In the bigger picture, rise from 1.1946 (2016 low) is in progress and resuming. It is at least correcting the long term down trend from 2007 high at 2.1161. Further rally would be seen back to 38.2% retracement of 2.1161 (2007 high) to 1.1946 (2016 low) at 1.5466. We'd continue to favor this medium term bullish view as long as 1.3711 support holds, even in case of deep pull back.

USD/CHF Daily Outlook

Daily Pivots: (S1) 0.9658; (P) 0.9678; (R1) 0.9706; More...

No change in USD/CHF's outlook. Intraday bias remains on the upside and current rise from 0.9186 should target 0.9900 fibonacci level next. On the downside, break of 0.9576 minor support is needed to be the first sign of short term topping. Otherwise, outlook will remain bullish in case of deeper retreat.

In the bigger picture, fall from 1.0342 is seen as a medium term down trend. The break of 38.2% retracement of 1.0342 (2016 high) to 0.9186 (2018 low) at 0.9626 suggests that it's likely completed at 0.9186 already. Further rally would be seen back to 61.8% retracement at 0.9900 and above.
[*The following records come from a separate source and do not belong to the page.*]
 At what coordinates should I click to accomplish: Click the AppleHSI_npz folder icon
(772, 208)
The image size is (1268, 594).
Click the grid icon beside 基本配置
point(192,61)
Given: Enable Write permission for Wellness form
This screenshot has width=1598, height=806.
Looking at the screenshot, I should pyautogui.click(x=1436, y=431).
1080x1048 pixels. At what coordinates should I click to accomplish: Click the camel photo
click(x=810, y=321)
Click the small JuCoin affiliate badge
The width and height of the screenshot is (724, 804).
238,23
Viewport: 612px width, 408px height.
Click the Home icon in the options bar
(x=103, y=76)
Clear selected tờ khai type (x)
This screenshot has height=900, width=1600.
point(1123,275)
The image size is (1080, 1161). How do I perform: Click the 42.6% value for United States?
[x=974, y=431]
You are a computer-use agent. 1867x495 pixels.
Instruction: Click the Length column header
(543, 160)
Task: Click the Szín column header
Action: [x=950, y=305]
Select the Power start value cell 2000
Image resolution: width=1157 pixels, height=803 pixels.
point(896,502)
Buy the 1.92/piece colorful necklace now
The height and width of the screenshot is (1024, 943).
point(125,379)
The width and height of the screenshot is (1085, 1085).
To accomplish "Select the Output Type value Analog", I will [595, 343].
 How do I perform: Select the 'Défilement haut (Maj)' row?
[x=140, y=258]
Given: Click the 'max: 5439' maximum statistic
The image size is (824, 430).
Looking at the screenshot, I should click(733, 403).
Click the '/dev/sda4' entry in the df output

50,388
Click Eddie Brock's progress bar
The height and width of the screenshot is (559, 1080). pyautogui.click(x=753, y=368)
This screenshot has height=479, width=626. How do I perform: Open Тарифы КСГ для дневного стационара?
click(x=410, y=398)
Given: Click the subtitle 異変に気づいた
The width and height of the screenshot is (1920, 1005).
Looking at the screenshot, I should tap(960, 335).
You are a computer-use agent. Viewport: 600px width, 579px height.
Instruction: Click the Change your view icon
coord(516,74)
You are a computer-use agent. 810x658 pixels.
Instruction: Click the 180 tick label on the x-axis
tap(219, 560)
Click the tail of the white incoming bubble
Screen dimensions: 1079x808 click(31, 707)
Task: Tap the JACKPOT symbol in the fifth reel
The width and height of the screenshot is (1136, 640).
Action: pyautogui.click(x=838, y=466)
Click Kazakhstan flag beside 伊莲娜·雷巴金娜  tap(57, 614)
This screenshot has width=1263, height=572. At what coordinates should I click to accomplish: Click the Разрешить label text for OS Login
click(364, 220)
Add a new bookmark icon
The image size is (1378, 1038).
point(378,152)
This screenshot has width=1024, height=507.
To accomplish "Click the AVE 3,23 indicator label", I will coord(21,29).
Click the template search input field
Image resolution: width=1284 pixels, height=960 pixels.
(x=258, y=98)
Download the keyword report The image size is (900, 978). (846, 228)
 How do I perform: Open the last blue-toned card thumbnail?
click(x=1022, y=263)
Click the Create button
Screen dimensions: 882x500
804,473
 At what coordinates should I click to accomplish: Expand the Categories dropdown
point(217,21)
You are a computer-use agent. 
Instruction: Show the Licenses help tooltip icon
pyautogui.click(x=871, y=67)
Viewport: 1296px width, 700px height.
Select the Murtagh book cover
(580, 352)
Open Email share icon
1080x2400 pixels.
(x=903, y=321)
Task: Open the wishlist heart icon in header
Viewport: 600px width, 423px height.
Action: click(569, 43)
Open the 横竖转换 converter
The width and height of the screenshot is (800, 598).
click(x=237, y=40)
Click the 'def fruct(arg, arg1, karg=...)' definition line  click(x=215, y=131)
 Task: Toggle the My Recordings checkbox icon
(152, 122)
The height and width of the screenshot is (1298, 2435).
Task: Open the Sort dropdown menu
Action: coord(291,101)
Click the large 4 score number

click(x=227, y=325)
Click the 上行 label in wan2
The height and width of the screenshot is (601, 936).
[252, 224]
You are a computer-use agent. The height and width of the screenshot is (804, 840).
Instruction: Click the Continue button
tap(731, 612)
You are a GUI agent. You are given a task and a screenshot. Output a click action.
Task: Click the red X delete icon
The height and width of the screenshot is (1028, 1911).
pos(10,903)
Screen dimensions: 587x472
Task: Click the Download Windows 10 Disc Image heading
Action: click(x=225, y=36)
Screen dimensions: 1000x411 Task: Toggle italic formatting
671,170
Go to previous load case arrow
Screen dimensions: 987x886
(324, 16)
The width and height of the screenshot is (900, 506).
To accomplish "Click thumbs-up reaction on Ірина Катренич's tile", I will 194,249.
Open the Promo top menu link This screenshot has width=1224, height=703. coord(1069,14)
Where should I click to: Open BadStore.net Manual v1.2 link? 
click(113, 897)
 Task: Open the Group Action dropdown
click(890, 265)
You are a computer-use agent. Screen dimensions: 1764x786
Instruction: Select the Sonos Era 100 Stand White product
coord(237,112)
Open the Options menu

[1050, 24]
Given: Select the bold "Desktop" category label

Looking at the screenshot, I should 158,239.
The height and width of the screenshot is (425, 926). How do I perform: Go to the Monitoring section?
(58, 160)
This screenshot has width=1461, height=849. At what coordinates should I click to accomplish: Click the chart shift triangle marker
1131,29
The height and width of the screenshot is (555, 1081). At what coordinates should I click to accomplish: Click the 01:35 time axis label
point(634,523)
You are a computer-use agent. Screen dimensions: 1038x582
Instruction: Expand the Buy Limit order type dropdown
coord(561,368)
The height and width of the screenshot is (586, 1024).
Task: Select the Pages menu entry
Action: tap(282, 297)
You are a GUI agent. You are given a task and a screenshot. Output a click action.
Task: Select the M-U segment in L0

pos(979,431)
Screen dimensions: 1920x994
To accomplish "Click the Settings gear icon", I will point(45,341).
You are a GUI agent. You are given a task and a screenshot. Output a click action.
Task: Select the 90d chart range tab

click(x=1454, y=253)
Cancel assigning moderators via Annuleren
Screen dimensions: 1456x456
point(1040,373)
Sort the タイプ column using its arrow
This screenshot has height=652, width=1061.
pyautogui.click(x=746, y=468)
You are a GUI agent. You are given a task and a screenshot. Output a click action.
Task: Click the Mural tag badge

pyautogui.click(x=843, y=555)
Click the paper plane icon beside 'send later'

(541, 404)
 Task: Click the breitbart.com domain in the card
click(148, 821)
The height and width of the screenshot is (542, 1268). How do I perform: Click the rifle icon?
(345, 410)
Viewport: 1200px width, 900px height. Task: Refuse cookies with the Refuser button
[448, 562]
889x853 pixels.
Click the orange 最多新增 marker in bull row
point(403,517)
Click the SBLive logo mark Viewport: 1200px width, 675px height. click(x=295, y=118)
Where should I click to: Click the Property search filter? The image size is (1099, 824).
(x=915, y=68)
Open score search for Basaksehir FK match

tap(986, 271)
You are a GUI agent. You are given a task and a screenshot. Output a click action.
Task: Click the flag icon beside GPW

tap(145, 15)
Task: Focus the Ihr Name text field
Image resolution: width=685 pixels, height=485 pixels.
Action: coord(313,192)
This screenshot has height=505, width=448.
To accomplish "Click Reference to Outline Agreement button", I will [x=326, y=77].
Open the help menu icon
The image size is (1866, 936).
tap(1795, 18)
Sustained break there would pave the way to retest 1.0342 key resistance next.

USD/JPY Daily Outlook

Daily Pivots: (S1) 107.00; (P) 107.19; (R1) 107.41; More...

No change in USD/JPY's outlook as it's still bounded in range of 106.64/107.77. Intraday bias remains neutral and more consolidative could be seen. Further rise would be mildly in favor as long as 106.64 minor support holds. Break of 107.77 will target 38.2% retracement of 114.73 to 104.62 at 108.48 which is close to 108.12. This level is crucial in determining the medium outlook. On the downside, break of 106.64, however, will indicate the rebound from 104.62 has completed. And in that case, bias will be turned back to the downside for retesting 104.62.

In the bigger picture, as long as 108.12 support turned resistance holds, the medium term down trend from 118.65 (2016 high) should still continue lower, at least to retest 98.97 (2016 low). However, sustained break of 108.12 will be an early sign of medium term reversal. In that case, further rise would be seen to 114.73 resistance to confirm completion of the fall from 118.65.